Paterson

Am 15. November 2016 in film

Jim Jarmusch war schon vor über zwei Jahrzehnten maßgeblich daran beteiligt, meine Neigung hin zum Arthouse-Indie-Kino zu prägen. Mit Titeln wie Dead Man zeigte er mir, dass der Western kein verstaubtes Genre im Vormittagsprogramm der öffentlich Rechtlichen sein musste. Mit Down by Law erfuhr ich, was es heißt, einen Film nicht sofort zu verstehen, aber noch Tage über ihn nachzudenken. Und mit Night on Earth erkannte ich, dass Unterhaltungen einen Film großartig machen können, in dem sonst eigentlich gar nichts passiert.

Auch bei Paterson, Jim Jarmuschs aktuellem Film, passiert kaum etwas und der spannendste Teil war ehrlich gesagt im Vorfeld die Frage, ob ich am Telefon nun Karten für besagte Paterson OV oder den neuen Pettersson und Findus-Kinderfilm vorbestellt hatte. Adam Driver, der eben noch als Enkel von Anakin Skywalker die Star Wars-Fankultur polarisierte, ist jetzt Busfahrer in Paterson, New Jersey. So schnell kann’s gehen, wenn man im falschen Moment die Maske runterreißt. Dass die Figur Drivers so heißt, wie der Ort in dem er geboren wurde und in dem er noch immer verweilt, ist eines der Leitmotive des Films: Wiederholungen.
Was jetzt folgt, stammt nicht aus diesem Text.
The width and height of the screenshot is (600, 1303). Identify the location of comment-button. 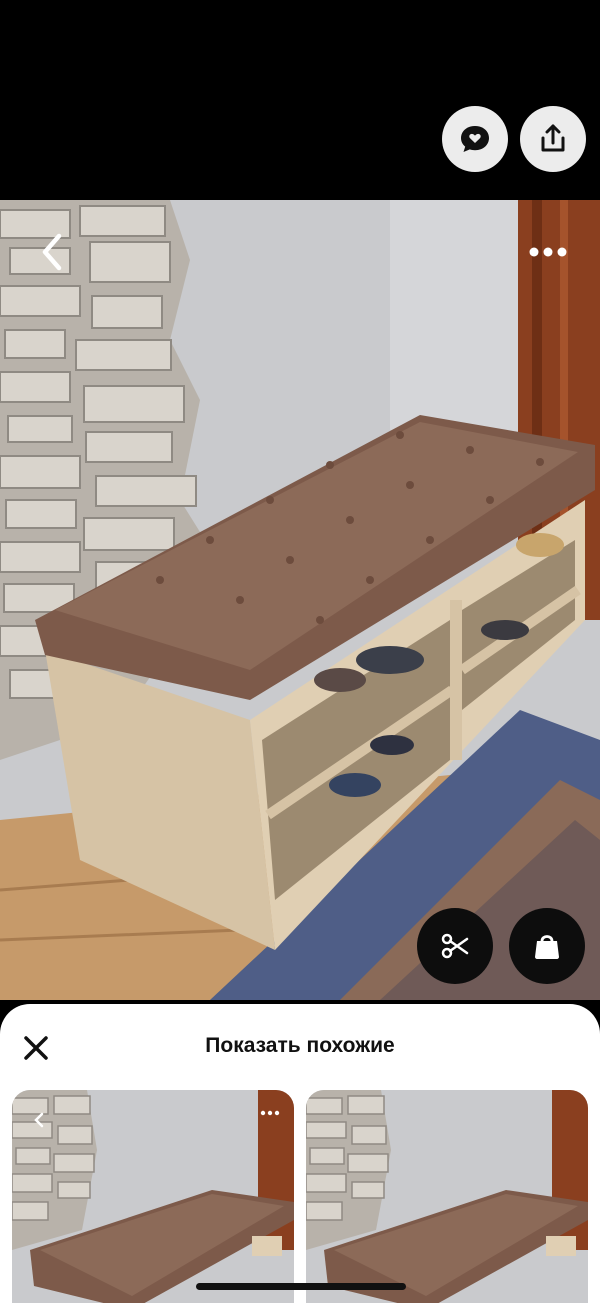
(475, 139).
Wiederkehrende Muster, Farben und Themen verleihen den Szenen um den fast immer gleichen Tagesablauf des Protagonisten einen kunstvollen Charakter und verhindern auf diese Weise erfolgreich, dass Langeweile aufkommen könnte.

Ich sehe und vor allem höre Adam Driver unheimlich gerne, halte ihn in Star Wars immer noch für einen Glücksgriff und ich habe jede seiner Szenen in diesem Film genossen. Figuren wie die des Paterson gab es im Kino schon einige, aber selten gingen sie einem dabei so wenig auf den Geist wie hier. Das erhöht die Kompatibilität des Films mit der Masse sicherlich ein gutes Stück, ändert aber nicht wirklich etwas daran, dass seine Nische eine eher kleine sein dürfte.

Daran, dass sich kaum zwei Filme von Jim Jarmusch ähneln, ändert auch Paterson nichts, und das ist, angesichts seines üppig herangewachsenen Katalogs, ein faszinierender Fakt. Und ein Grund, freudig der Dinge zu harren, die da noch kommen. Bedanken kann man sich da wohl auch bei Amazon, deren Label Amazon Studios dieses Jahr nach Nicholas Winding Refns Neon Demon hier nun mindestens schon das zweite, sicherlich schwer zu verkaufende Indie-Drama ins Kino gebracht hat. Eine angenehm positive Entwicklung.